Le principe fondamental de cette méthode est la capacité des séquences d’ADN à s’apparier avec des séquences complémentaires par le biais de liaisons hydrogène. Le nombre élevé de paires de bases complémentaires garantit une liaison solide. Les séquences liées de manière non spécifique sont éliminées par lavage, tandis que les séquences fortement liées restent attachées à la puce.
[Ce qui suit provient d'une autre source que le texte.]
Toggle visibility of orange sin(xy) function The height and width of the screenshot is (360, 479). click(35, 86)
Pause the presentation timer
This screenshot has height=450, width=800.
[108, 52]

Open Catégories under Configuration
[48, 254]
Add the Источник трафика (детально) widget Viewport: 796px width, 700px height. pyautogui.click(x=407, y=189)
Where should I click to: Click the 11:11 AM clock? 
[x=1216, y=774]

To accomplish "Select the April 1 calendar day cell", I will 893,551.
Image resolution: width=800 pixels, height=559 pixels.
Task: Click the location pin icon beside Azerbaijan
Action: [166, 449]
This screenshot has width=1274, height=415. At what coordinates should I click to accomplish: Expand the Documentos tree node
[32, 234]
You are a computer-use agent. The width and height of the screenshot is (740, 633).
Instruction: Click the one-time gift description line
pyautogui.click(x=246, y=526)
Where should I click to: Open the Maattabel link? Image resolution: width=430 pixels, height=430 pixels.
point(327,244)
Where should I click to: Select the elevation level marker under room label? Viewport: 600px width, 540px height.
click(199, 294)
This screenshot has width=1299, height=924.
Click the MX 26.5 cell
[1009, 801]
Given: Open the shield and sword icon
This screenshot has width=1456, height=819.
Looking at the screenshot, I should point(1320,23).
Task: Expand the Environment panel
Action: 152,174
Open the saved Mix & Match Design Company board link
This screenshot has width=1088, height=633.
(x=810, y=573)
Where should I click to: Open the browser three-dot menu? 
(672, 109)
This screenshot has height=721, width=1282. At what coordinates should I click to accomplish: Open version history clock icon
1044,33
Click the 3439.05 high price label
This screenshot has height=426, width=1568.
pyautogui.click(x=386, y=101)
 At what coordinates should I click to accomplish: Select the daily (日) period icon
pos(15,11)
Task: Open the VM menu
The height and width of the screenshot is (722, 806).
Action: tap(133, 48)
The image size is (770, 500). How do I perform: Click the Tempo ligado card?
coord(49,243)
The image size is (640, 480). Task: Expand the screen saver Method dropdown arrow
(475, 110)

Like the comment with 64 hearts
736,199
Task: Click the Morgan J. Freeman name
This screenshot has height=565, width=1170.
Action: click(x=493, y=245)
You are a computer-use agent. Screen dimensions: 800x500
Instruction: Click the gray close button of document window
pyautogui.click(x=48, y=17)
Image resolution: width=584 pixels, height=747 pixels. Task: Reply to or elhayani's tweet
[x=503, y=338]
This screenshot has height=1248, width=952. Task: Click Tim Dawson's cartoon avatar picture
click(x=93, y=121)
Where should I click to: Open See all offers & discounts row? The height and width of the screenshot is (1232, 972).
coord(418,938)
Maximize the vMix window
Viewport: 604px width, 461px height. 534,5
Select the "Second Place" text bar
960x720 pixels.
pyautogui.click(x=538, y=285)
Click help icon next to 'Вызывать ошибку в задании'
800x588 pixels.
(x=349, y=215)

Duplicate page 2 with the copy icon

Différence entre le séquençage du génome entier et les puces à ADN
Définition
Séquençage du génome entier : Le séquençage du génome entier est un processus de détermination de la séquence complète de l’ADN du génome humain, animal, végétal, bactérien ou viral.
Microréseau : Le processus de détection de l’expression génétique de gènes prédéfinis à l’aide de lames de microscope contenant certaines séquences d’ADN ou des gènes situés à des positions définies est appelé microréseau.
Principe
Séquençage du génome entier : Le séquençage du génome entier est une technique basée sur le séquençage.
Microréseau : La biopuce est une technique basée sur l’hybridation.
Résultats
Séquençage du génome entier : Le séquençage du génome entier identifie toutes les séquences d’un génome.
Microréseau : La biopuce identifie la présence de séquences prédéfinies.
Prix
Séquençage du génome entier : Le séquençage du génome entier est plus coûteux que les puces à ADN.
Microréseau : Les puces à ADN sont moins chères que le séquençage du génome entier.
Puissance de calcul
Séquençage du génome entier : Le séquençage du génome entier génère une énorme quantité de données et nécessite une capacité de stockage et une puissance de calcul appropriées.
Microréseau : Les puces à ADN définissent la présence ou l’absence de séquences prédéfinies et ne nécessitent pas une capacité de stockage et une puissance de calcul importantes.